A. I am unable to subscribe to your sweeping proposition. The fact that a lawyer wants to become a satyagrahi presupposes on his part a certain standard of purification. No doubt there may be, to my knowledge there are, black sheep in the Congress. This is inevitable in any big organization. But it would be unbecoming of a satyagrahi to condemn a man because he belongs to a certain profession.

Q. Is the policy of obstructionism compatible with Satyagraha? Can a satyagrahi, who is supposed to stand for principles rather than party, adopt one attitude with regard to a measure when it is sponsored by his party, and another when the same measure is sponsored by the opposite party? Would you approve of this policy in municipalities and district boards as is being done by some Congressmen at present?

A. I have always opposed obstruction as being anti-satyagraha. Congressmen, to be correct in their behaviour, should always give cooperation to their opponents when the latter are in a majority and adopt any wise measure. The object of Congressmen should never be attainment of power for power’s sake. Indeed such discriminatory cooperation will enhance the prestige of the Congress and may even give it majority.

Q. Don’t you think that, if the Congress started a plan for training Harijans as expert cooks for Hindu homes and made it a rule to man every ashram of a mess meant for Congress workers with Harijan cooks thus trained, it would prove a short cut to the removal of untouchability?

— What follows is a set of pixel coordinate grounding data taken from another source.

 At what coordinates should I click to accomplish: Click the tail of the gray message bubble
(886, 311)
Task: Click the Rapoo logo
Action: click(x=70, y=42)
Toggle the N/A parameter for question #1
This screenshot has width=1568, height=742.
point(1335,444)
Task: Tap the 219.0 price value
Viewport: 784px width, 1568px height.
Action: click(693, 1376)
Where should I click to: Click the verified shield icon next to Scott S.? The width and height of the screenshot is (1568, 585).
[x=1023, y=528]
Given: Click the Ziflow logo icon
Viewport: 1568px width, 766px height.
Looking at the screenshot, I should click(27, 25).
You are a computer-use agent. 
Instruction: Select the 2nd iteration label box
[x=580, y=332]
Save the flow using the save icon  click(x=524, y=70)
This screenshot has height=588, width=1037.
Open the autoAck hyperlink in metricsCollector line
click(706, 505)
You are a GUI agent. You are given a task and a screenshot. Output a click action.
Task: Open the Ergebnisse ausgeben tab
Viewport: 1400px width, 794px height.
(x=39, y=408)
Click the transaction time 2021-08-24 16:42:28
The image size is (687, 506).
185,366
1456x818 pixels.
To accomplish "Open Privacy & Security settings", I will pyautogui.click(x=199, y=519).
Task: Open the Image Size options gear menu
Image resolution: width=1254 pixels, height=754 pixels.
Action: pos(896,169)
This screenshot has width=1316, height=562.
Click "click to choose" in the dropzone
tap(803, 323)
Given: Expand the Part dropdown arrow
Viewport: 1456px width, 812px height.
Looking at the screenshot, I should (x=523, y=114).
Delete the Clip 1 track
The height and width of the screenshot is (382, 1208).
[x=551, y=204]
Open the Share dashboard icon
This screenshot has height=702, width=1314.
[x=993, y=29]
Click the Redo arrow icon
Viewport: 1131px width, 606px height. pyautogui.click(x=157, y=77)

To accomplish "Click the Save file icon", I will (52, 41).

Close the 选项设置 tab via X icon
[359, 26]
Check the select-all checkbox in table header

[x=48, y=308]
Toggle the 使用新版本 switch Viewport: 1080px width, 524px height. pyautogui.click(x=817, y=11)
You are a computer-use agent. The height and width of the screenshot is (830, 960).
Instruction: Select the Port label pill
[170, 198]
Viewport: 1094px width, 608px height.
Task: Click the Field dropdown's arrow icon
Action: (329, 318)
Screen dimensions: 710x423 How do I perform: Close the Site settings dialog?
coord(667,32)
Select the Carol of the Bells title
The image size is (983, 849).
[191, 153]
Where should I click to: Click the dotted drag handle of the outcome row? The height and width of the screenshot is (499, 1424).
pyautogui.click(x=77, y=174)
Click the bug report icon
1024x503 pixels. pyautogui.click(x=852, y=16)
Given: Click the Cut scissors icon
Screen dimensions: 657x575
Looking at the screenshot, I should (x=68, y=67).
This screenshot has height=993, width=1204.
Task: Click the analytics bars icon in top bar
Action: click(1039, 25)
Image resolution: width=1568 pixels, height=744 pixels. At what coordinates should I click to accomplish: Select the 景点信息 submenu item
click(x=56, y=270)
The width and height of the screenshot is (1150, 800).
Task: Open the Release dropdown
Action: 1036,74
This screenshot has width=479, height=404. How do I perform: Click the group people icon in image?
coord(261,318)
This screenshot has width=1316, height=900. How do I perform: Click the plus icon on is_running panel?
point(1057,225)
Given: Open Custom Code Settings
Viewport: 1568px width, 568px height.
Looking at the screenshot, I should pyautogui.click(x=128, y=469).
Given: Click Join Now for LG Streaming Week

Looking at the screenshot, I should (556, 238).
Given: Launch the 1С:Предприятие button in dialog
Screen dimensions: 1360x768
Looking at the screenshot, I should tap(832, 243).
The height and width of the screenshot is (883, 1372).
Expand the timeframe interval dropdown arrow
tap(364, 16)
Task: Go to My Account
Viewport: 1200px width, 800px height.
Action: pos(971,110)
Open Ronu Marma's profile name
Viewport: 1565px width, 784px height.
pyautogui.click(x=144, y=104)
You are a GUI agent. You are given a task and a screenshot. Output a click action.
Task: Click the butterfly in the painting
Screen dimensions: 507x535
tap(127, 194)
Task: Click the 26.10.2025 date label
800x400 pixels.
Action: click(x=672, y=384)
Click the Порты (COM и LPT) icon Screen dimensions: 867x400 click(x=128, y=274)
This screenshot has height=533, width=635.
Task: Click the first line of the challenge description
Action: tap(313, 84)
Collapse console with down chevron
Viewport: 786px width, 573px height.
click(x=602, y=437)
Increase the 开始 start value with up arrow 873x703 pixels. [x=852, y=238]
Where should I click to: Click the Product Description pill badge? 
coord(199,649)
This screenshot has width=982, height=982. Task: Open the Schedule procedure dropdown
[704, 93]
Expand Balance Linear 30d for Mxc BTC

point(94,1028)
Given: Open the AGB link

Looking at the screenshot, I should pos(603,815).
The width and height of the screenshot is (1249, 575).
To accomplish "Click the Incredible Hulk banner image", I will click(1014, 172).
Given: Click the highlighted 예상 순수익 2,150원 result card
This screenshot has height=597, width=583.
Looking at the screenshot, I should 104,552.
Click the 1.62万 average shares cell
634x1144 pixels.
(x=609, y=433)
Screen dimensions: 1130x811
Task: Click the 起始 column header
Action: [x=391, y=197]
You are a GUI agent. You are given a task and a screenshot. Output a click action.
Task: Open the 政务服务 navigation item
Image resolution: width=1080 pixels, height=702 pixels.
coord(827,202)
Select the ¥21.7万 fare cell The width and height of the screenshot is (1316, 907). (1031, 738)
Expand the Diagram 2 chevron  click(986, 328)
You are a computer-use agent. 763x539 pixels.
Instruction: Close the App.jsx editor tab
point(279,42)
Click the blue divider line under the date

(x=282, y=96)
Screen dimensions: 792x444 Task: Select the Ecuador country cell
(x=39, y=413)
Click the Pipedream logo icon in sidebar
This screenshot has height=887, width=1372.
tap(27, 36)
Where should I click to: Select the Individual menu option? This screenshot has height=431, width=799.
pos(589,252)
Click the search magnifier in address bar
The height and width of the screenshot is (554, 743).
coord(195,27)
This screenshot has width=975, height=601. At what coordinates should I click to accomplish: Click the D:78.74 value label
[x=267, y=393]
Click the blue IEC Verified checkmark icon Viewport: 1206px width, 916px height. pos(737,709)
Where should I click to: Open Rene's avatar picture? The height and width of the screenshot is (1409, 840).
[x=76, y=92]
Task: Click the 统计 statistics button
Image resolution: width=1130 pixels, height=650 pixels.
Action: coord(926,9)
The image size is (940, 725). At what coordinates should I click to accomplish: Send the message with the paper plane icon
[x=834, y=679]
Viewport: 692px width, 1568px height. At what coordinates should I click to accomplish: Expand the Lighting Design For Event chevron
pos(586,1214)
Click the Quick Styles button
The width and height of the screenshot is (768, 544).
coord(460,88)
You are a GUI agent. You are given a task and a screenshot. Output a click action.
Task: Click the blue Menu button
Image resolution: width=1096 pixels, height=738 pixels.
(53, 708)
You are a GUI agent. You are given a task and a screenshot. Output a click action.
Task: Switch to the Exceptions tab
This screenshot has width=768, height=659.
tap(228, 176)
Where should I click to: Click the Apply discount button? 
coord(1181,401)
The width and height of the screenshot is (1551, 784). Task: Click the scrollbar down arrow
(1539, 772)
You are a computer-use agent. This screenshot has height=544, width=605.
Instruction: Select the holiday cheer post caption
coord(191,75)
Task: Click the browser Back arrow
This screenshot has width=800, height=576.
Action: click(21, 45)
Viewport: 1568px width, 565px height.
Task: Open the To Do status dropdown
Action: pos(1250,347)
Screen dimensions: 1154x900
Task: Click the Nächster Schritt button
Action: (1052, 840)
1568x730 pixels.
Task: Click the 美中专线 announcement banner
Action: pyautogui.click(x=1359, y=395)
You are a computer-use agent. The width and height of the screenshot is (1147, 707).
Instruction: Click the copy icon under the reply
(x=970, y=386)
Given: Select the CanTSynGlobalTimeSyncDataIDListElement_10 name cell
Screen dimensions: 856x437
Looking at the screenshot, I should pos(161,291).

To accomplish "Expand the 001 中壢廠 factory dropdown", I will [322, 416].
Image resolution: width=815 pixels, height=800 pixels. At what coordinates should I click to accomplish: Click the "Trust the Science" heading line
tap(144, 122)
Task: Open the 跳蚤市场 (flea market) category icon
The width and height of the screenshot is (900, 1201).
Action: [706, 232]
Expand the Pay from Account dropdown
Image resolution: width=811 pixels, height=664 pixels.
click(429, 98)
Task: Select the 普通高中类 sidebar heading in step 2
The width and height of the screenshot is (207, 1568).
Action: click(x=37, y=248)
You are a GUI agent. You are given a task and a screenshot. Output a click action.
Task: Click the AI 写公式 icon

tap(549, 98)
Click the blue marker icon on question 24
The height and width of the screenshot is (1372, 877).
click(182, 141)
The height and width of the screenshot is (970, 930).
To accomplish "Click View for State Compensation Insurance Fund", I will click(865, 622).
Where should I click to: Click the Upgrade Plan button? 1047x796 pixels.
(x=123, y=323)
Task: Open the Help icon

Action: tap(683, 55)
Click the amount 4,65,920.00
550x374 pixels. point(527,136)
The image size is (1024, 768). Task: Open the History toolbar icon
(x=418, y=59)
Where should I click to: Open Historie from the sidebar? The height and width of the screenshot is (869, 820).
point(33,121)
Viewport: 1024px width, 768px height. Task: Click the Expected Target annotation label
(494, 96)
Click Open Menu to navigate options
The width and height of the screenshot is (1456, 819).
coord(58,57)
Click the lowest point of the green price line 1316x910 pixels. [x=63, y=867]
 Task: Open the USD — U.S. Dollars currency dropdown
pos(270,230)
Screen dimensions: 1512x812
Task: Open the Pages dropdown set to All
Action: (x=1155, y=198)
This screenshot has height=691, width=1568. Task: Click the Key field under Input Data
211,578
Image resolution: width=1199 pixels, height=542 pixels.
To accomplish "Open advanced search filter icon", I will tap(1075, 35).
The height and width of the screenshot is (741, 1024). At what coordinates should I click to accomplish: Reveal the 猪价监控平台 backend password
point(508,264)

A. Our ambition should be to enable Harijan to rise to the highest rank. But while that must be the ideal, it will be a good thing to train some Harijan to become accomplished cooks. I have observed that the move we draw them into the domestic circle the quicker is the pace of the reform. Harijans who become absorbed in our homes lose all sense of inferiority and become a living link between other Harijans and savarna Hindus.